The frontal airbag in a vehicle is considered a supplemental restraint to the safety belt restraint system and is important in lowering measured injury assessment values for Anthropomorphic Test Devices (ATD) during vehicle crash testing. Neck injuries for the right front passenger occupant are especially sensitive to the passenger airbag (PAB) shape. Therefore, multiple sled tests and Computer Aided Engineering (CAE) simulations are required for PAB development to arrive at a balanced restraint system and achieve optimal performance for occupant injury metrics.
The purpose of this study is to establish a design procedure and optimization process for passenger airbags by using CAE techniques to minimize development time.
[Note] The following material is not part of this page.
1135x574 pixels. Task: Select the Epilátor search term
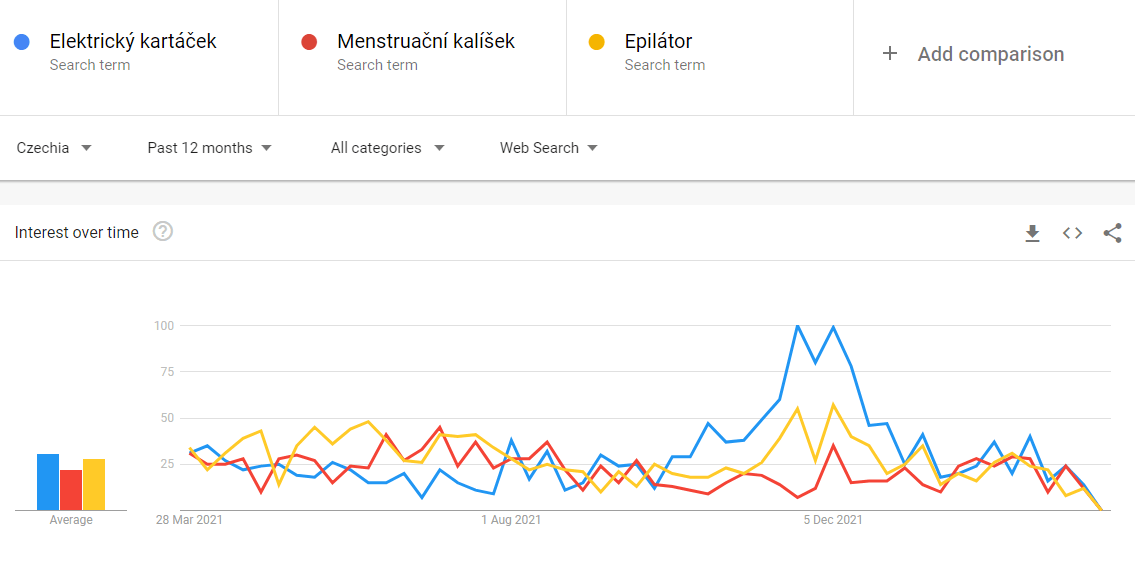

In this study, a design method to create a new baseline airbag is introduced. Surrogate sled CAE models were generated to make efficient use of computing resource availability. Validation of CAE surrogate models was performed using sled tests. A direct optimization method, not meta-model based, was developed for airbag shape optimization across multiple load cases. Parameterized airbag shape and morphing techniques were used in the optimization. The objective function is US-NCAP performance, however, major injury criteria from FMVSS208 (belted and unbelted) as well as airbag volume were used as constraint conditions. All optimization processes were automated, and airbag shape is optimized per objective functions and constraint conditions. Additionally, different optimization algorithms were compared to find the most efficient method for airbag design.